The Florida Tech News Bureau provides these fascinating facts and figures on this unearthly food-science development:
- A team of more than a dozen students, scientists, and technicians worked in a greenhouse, known as the Red House, to grow the Martian tomatoes
- Powerful LED lighting on 7,800 pounds of soil from the Mohave Desert provided Martian conditions for the 450 experimental tomato plants grown over a period of two years
- A bottle of “Marz” ketchup survived a 23-mile-altitude balloon-flight that reduced its temperature to minus 94 degrees Fahrenheit.
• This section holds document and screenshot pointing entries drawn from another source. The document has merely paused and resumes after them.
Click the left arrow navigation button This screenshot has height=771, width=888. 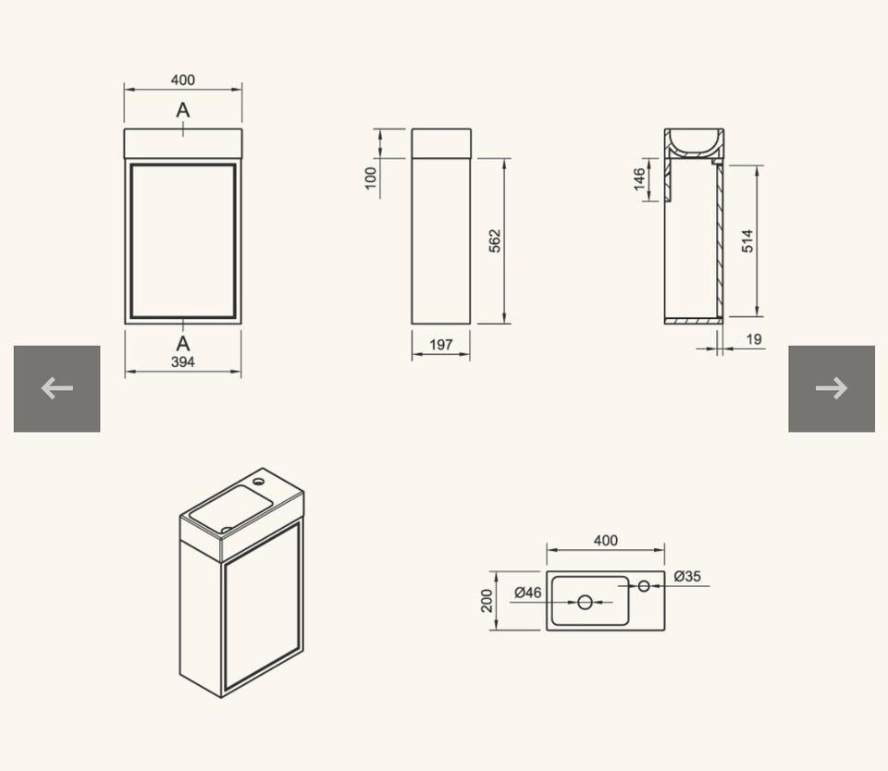[x=56, y=389]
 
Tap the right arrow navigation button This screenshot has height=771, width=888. [x=832, y=389]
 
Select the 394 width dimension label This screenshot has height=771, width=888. [x=183, y=362]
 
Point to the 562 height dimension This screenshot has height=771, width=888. [x=494, y=240]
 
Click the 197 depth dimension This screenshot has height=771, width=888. [x=441, y=345]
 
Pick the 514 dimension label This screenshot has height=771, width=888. [x=747, y=240]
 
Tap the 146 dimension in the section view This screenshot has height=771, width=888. [x=639, y=178]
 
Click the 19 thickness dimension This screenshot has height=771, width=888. [x=754, y=339]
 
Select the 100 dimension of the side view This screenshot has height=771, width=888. [x=371, y=178]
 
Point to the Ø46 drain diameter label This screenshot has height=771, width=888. [x=528, y=593]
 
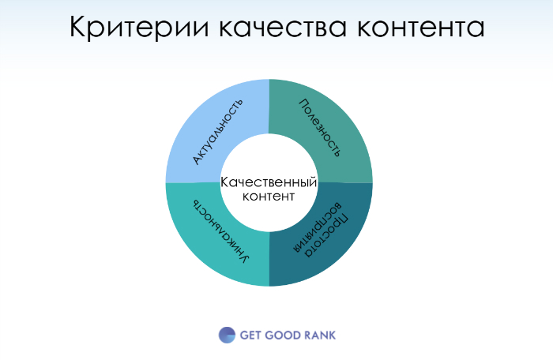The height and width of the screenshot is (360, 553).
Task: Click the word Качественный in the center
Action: click(269, 182)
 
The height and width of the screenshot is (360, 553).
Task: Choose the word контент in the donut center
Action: click(269, 196)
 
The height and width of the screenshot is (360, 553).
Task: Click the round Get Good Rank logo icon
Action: click(227, 335)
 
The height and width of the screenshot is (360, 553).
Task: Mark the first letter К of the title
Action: click(79, 28)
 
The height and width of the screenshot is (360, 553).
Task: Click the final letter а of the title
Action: click(476, 30)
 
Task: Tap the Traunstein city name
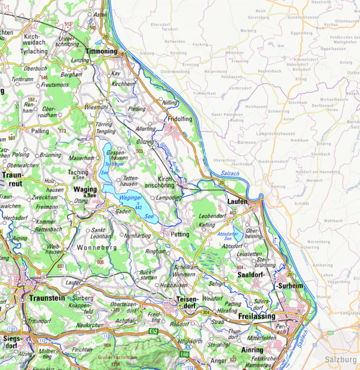[x=47, y=298]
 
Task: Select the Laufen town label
[x=238, y=202]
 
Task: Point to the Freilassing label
[x=257, y=317]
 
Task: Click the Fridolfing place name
[x=179, y=119]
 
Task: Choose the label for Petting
[x=181, y=234]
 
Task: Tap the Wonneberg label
[x=96, y=248]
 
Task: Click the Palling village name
[x=40, y=131]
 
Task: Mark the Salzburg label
[x=340, y=359]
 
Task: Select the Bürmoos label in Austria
[x=246, y=142]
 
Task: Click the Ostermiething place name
[x=175, y=72]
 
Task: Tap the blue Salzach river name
[x=229, y=174]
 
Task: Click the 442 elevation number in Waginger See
[x=138, y=207]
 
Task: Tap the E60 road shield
[x=185, y=354]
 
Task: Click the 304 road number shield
[x=206, y=312]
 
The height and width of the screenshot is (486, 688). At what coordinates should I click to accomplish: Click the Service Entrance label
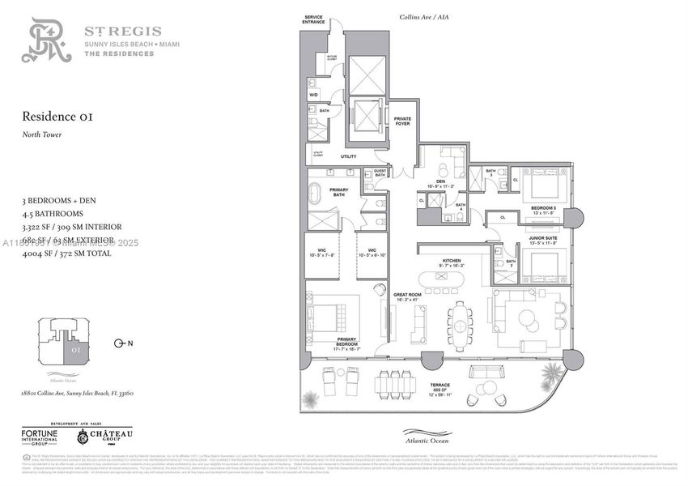pos(313,19)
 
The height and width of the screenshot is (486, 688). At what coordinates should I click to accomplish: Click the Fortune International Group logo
pos(45,437)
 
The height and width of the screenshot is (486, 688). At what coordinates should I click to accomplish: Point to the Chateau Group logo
pos(105,437)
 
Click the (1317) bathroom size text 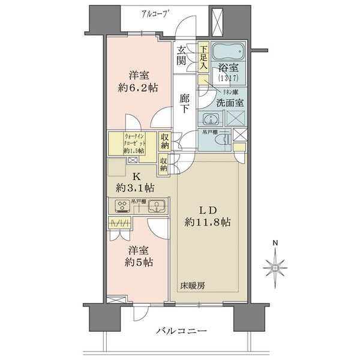coord(229,77)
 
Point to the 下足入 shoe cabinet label coord(204,58)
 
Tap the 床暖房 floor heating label coord(192,285)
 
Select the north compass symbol coord(275,265)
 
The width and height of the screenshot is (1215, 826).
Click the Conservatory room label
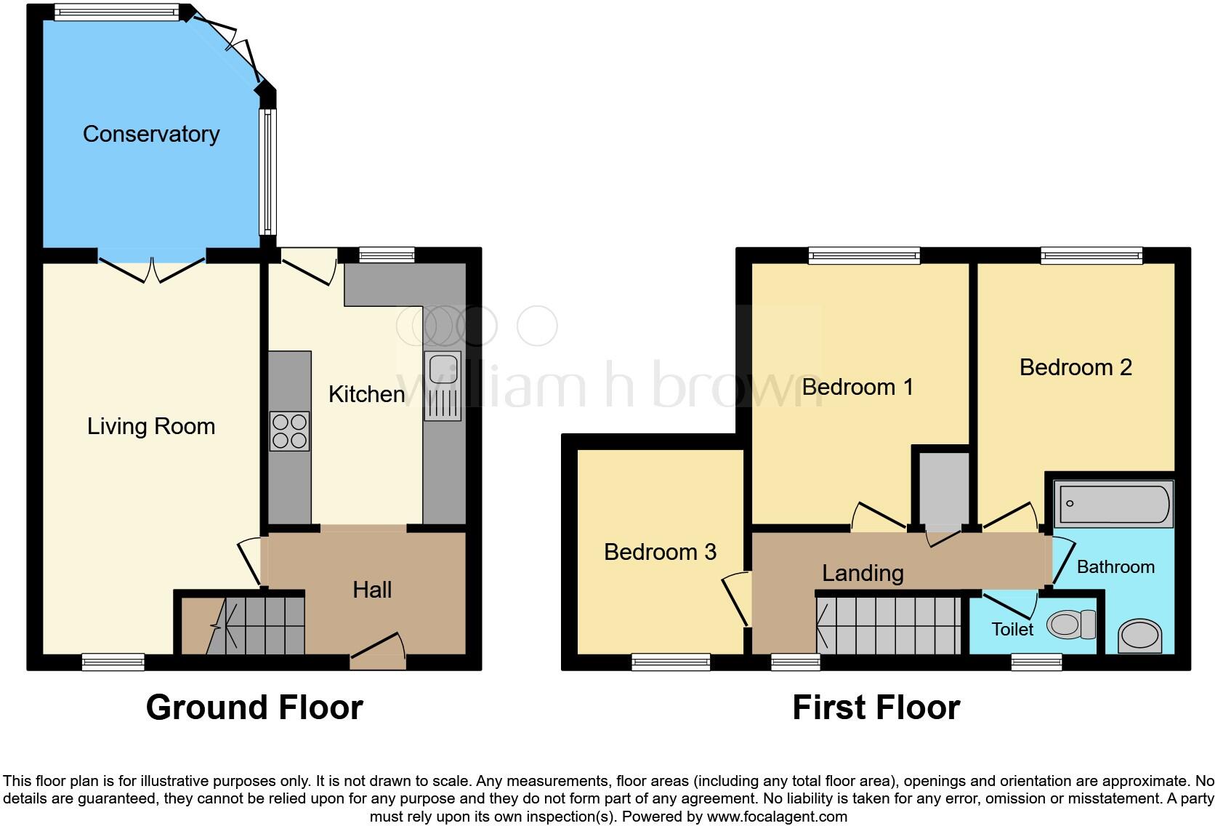pyautogui.click(x=151, y=134)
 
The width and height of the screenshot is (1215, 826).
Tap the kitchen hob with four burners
pyautogui.click(x=289, y=431)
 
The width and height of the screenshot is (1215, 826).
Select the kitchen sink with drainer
pyautogui.click(x=443, y=386)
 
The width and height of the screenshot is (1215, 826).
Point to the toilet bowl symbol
pyautogui.click(x=1071, y=624)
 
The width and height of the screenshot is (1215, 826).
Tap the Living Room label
pyautogui.click(x=151, y=426)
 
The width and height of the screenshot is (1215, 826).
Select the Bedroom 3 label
pyautogui.click(x=660, y=552)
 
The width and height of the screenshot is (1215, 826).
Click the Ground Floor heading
pyautogui.click(x=254, y=707)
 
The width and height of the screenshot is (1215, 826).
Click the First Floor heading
pyautogui.click(x=876, y=707)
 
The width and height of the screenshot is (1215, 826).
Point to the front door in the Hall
pyautogui.click(x=378, y=651)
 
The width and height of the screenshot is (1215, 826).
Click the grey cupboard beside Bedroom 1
pyautogui.click(x=942, y=487)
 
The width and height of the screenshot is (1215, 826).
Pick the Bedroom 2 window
pyautogui.click(x=1091, y=255)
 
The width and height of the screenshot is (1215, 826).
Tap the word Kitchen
pyautogui.click(x=366, y=394)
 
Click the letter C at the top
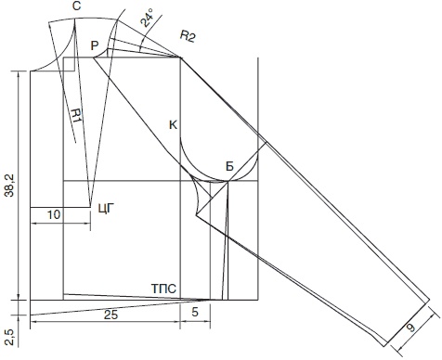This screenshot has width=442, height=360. (77, 6)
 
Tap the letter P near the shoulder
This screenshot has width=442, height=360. (95, 46)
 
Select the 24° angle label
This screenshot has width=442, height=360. (146, 18)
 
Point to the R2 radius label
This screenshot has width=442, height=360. (188, 36)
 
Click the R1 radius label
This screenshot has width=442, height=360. (75, 117)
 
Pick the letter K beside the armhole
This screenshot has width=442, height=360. (174, 125)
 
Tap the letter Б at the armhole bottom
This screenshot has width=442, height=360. (229, 167)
Here’s another amazing statistic cited widely on the internet: The average American eats 71 pounds of ketchup per year, which Google data supports—it being the condiment of choice in nearly half of USA’s states.*
For more details on the HEINZ Ketchup Marz Edition and a picture of a Martian-like tomato see this November 9 report by the Space Coast Daily.
“Working with the tomato masters at Heinz has allowed us to see what the possibilities are for long term food production beyond Earth.”
Andrew Palmer, Associate Professor of Biological Sciences, Aldrin Space Institute
*(BestLife, 4/28/21, This Is the Most Popular Condiment in Your State, According to Data)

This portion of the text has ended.